Suddenly Peter felt his stomach, which had slowly come undone with the exciting diversion, twist itself over again, although not nearly as hard or as nauseatingly as before. "Somehow I think I'll stay awake," he said as they left the armorers behind and made their way back through camp.

"But a good night's sleep will certainly help," the faun replied from where he walked behind them, his hands clasped behind his back.

"If I fall asleep," Edmund muttered, but only his brother heard him.

They came to their tent and entered to find Peter's campaign table moved carefully to the side and two cots, piled high with pillows and blankets, set up near the tent walls. Turkin's two apprentices brought the stands in and stayed long enough to see that Palomnus and the boys were well on their way to successfully removing the armor before taking their leave. Palomnus in his turn brought them hot, earthily spiced drinks, which made them pleasantly drowsy, and then bowed, said he would wake them at dawn, and left also.

"Did you hear what they said, Peter?" Edmund asked softly, tucked beneath the soft-weave of his blanket, "How Aslan gave them the measurements for the armor days ago?"

"Yes," Peter responded, his arms crossed beneath his head. A haunting, soft music began just outside, and he could see the fire-shadow of Palomnus and his pipes against the tent walls.

Our measurements, Peter. I'm sure Lu hadn't even come on her first visit. He knew." There was a curious note to Edmund's voice, and an odd choked sound came from his cot before he fell silent.

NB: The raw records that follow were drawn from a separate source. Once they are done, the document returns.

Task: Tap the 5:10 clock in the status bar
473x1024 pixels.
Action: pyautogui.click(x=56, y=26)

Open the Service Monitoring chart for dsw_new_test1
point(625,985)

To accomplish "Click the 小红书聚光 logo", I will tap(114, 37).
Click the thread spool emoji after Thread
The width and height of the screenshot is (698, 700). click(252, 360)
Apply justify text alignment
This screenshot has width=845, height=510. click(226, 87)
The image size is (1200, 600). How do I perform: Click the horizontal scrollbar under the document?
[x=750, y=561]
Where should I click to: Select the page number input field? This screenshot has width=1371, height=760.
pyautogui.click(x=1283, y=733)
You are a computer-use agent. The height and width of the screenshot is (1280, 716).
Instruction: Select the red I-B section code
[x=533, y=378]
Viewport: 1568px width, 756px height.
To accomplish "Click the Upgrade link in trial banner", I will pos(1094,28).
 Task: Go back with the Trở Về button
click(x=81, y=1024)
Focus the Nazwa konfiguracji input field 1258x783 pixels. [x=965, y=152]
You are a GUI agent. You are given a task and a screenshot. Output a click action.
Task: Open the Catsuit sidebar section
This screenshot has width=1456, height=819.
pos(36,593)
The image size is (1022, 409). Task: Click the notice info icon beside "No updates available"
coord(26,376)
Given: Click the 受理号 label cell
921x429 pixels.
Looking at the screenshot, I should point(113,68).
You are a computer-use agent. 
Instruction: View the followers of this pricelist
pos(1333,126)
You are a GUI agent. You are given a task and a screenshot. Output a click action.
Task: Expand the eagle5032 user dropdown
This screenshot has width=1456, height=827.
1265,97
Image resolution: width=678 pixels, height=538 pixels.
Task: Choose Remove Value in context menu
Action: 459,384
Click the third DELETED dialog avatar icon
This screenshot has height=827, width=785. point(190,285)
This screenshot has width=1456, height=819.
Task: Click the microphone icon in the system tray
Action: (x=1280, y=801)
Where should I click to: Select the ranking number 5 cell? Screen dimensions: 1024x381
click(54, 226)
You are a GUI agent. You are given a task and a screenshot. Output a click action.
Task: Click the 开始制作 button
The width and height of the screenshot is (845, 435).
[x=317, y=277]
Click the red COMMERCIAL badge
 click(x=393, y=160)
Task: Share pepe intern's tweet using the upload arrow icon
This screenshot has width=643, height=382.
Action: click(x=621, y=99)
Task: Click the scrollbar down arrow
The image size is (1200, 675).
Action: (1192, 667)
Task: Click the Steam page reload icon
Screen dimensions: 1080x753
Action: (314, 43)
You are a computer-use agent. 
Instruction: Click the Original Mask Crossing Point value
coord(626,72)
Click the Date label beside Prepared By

"Yes," Peter said again, remembering the glorious terror of looking into Aslan's deep golden eyes. Of the limitless love he had seen there, along with the tremendous majesty and the bottomless sorrow. For a moment, he wondered what business would be so important to take Aslan away from them when he was needed most, but his thoughts were interrupted by a giant yawn from Edmund. Peter smiled into the darkness.

"Aslan gave us his armor," he whispered to himself. "He is never far away." And within minutes, the future High King of Narnia was sound asleep.